Start with the line that holds "This screenshot has". Please copy it and each remaining line below exactly, leaving pictures out.

※ ※ ※

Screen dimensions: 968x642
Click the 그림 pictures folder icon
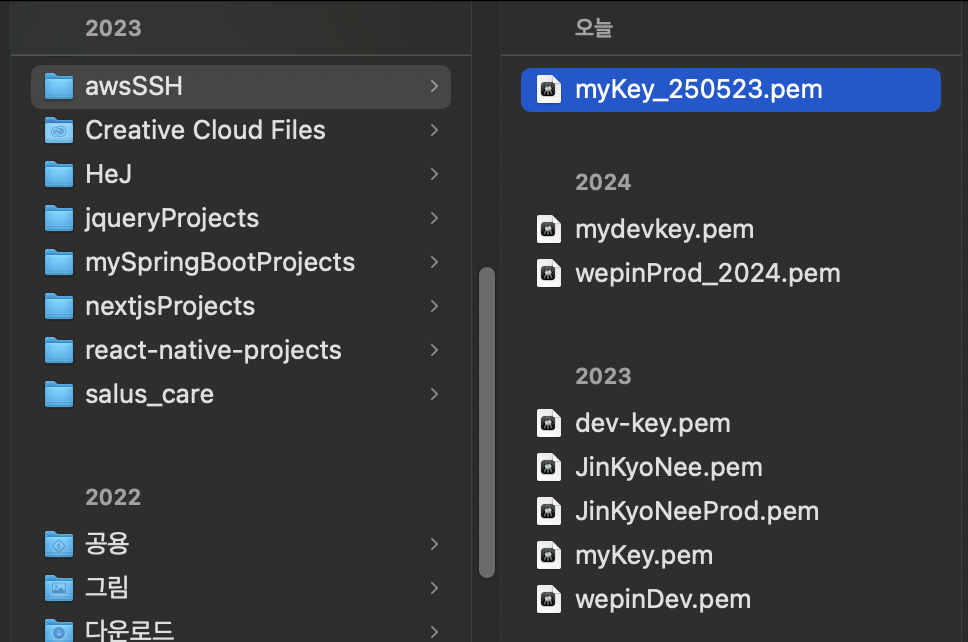(60, 588)
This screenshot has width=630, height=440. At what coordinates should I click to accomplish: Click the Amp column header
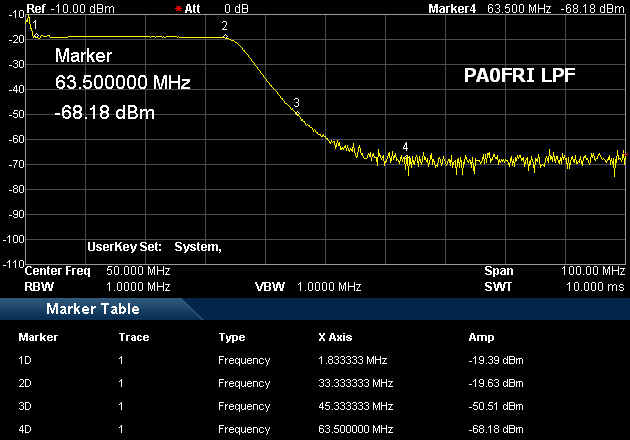point(481,337)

※ ※ ※

» **Result of the exercise**:
This screenshot has width=630, height=440. At what coordinates should I click to accomplish: Click the Amp column header
point(481,337)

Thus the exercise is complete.